One important note about multidimensional visualization. Because we tend to combine variables in odd ways (e.g., the use of MONTHLY_PAYMENT , INTEREST_RATE , and LOAN_AMOUNT as (x, y, z) coordinates), normalization of the data is usually required. To normalize data we simply adjust data values to lie between (0,1).

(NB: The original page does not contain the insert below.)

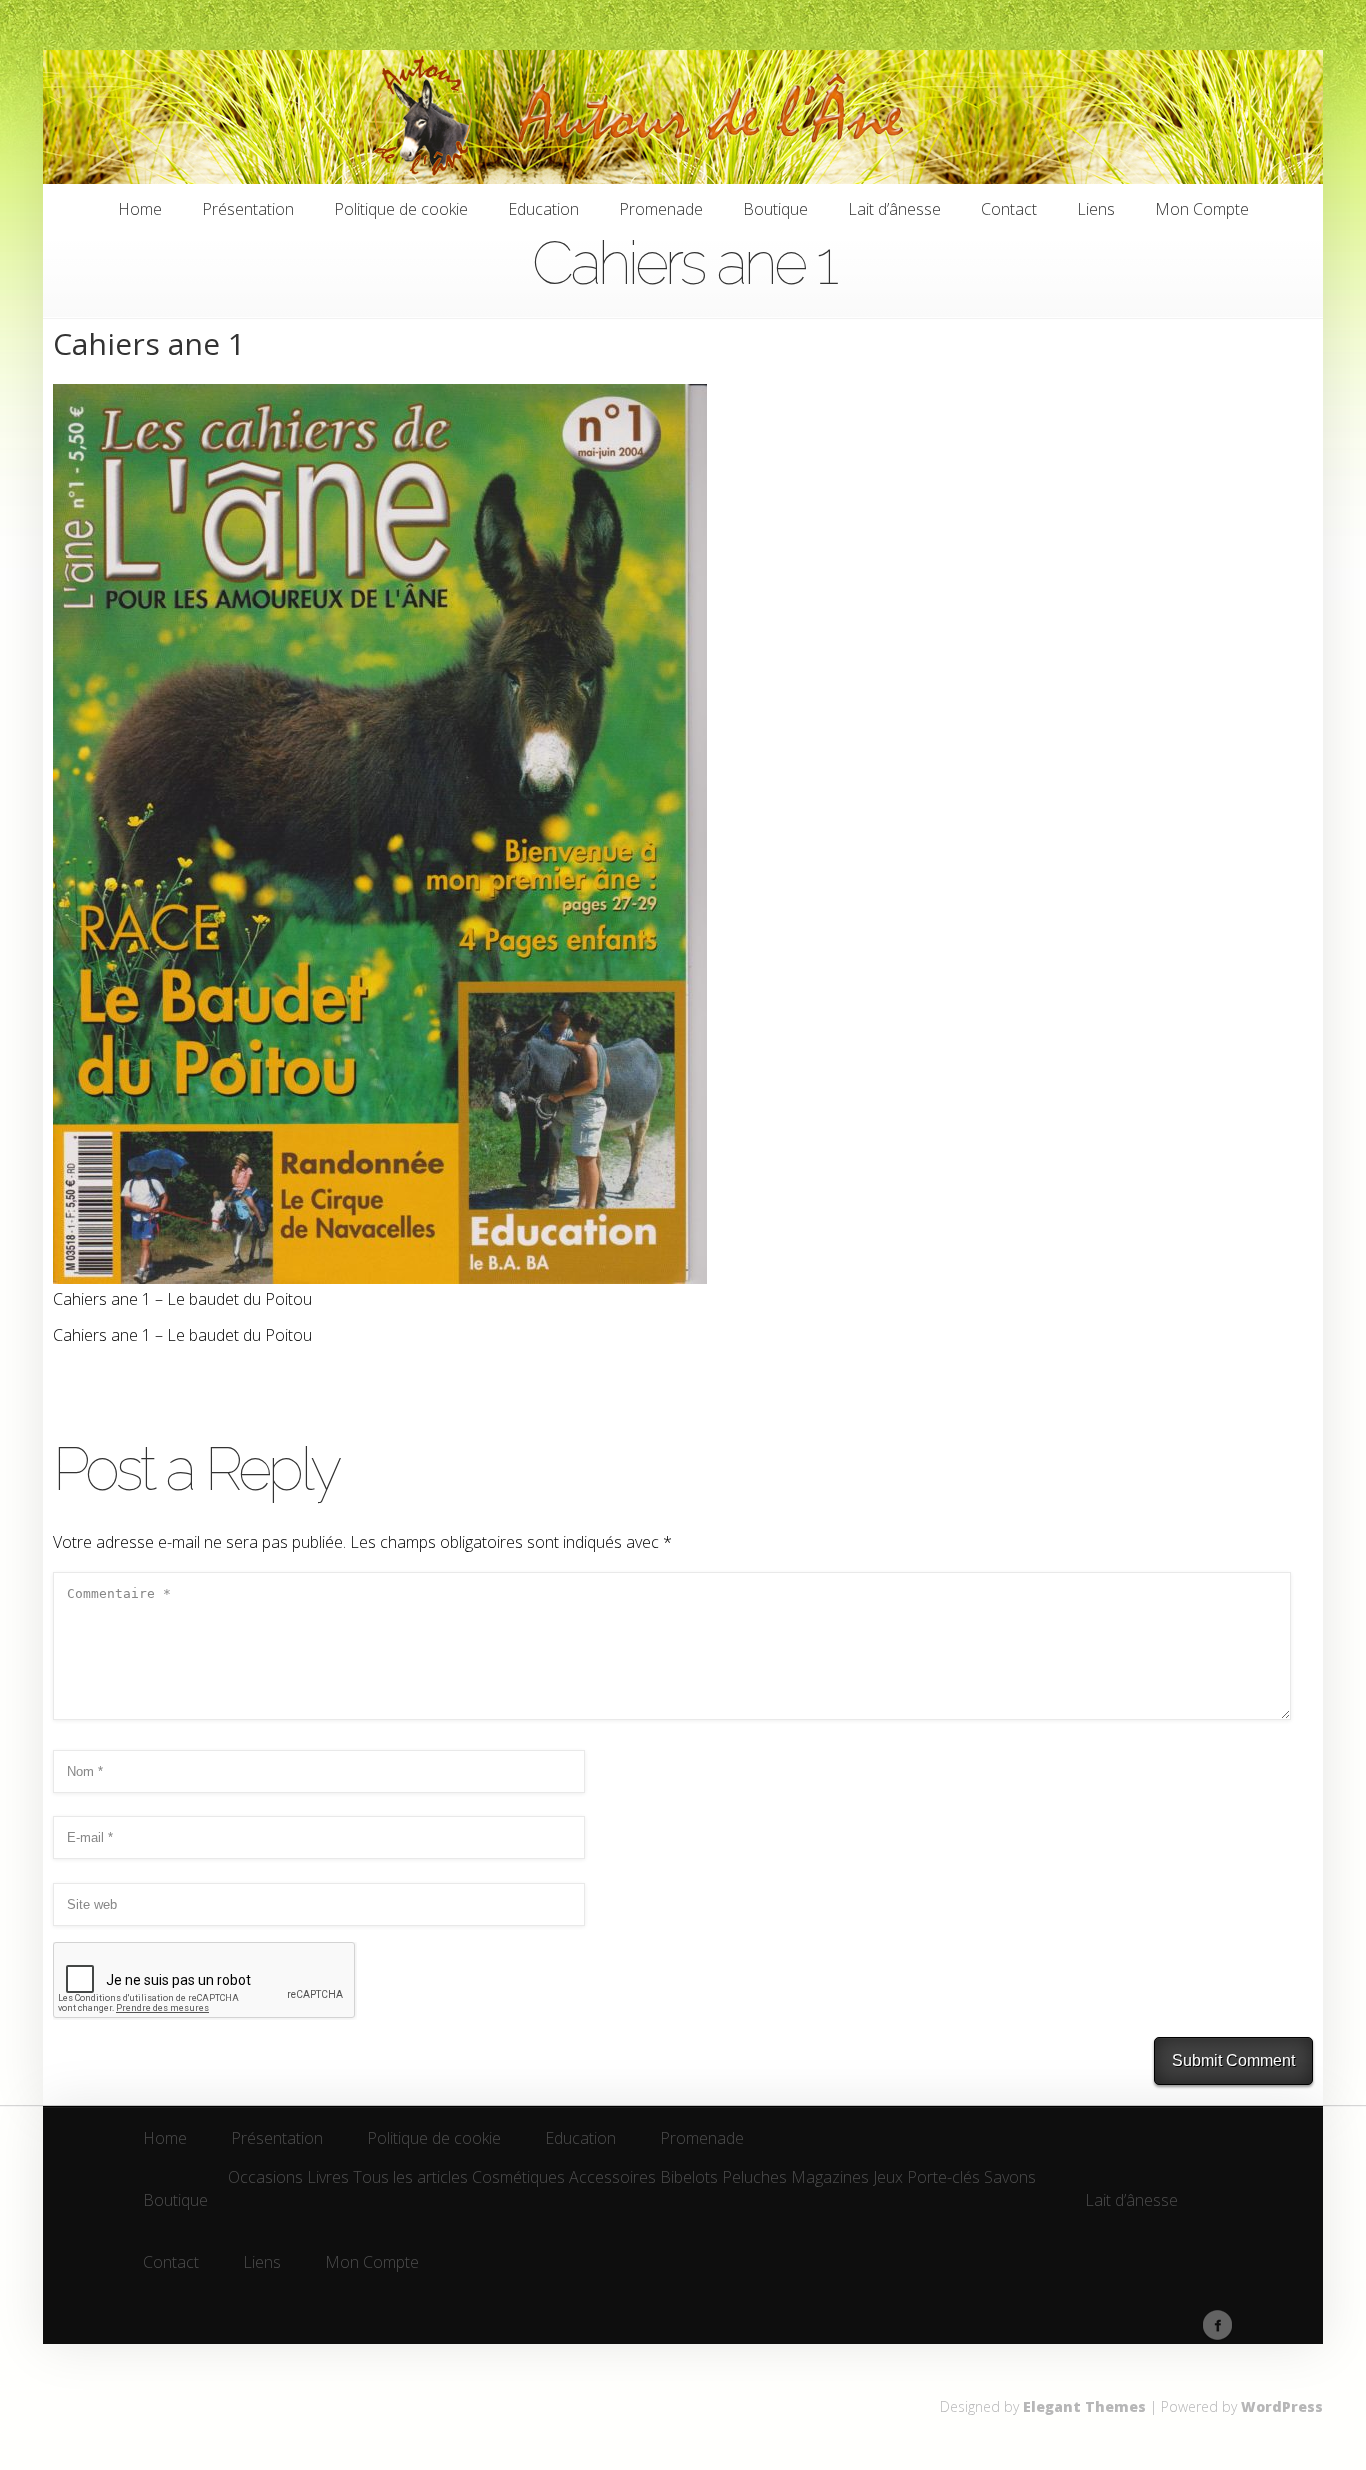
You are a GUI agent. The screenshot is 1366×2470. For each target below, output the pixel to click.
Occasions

Otherwise our data can be badly skewed and result in poor visualizations.
Info
See Figure 9-50 in Chapter 9 The VTK Textbook.
Question
If you have a question about this example, please use the VTK Discourse Forum
Code¶
Finance.py
#!/usr/bin/env python3
from pathlib import Path
# noinspection PyUnresolvedReferences
import vtkmodules.vtkInteractionStyle
# noinspection PyUnresolvedReferences
import vtkmodules.vtkRenderingOpenGL2
from vtkmodules.vtkCommonColor import vtkNamedColors
from vtkmodules.vtkCommonCore import (
    vtkFloatArray,
    vtkPoints
)
from vtkmodules.vtkCommonDataModel import vtkUnstructuredGrid
from vtkmodules.vtkFiltersCore import (
    vtkContourFilter,
    vtkTubeFilter
)
from vtkmodules.vtkFiltersGeneral import vtkAxes
from vtkmodules.vtkImagingHybrid import vtkGaussianSplatter
from vtkmodules.vtkRenderingCore import (
    vtkActor,
    vtkPolyDataMapper,
    vtkRenderWindow,
    vtkRenderWindowInteractor,
    vtkRenderer
)
def main():
    colors = vtkNamedColors()
    colors.SetColor('PopColor', 230, 230, 230, 255)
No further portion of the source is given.